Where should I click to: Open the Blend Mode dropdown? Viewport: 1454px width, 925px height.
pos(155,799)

==

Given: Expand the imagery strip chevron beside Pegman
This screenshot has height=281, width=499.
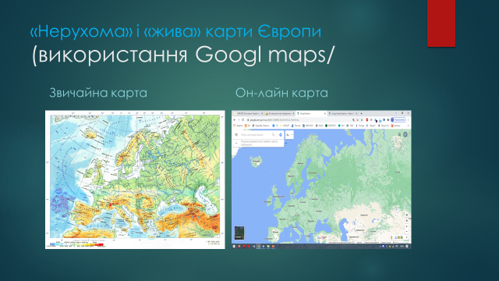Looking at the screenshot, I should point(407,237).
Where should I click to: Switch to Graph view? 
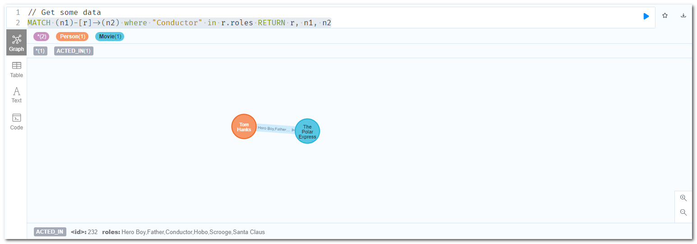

...

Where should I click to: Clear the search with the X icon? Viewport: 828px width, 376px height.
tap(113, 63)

Problem details >>
Copy the listing above exactly, but only from the line with "Given: Expand the" through the line with "Where should I click to: Switch", including those two lines and excluding any picture.

Solution for this problem >>
Given: Expand the imagery strip chevron beside Pegman
This screenshot has height=281, width=499.
Looking at the screenshot, I should point(407,237).
Where should I click to: Switch to Graph view? 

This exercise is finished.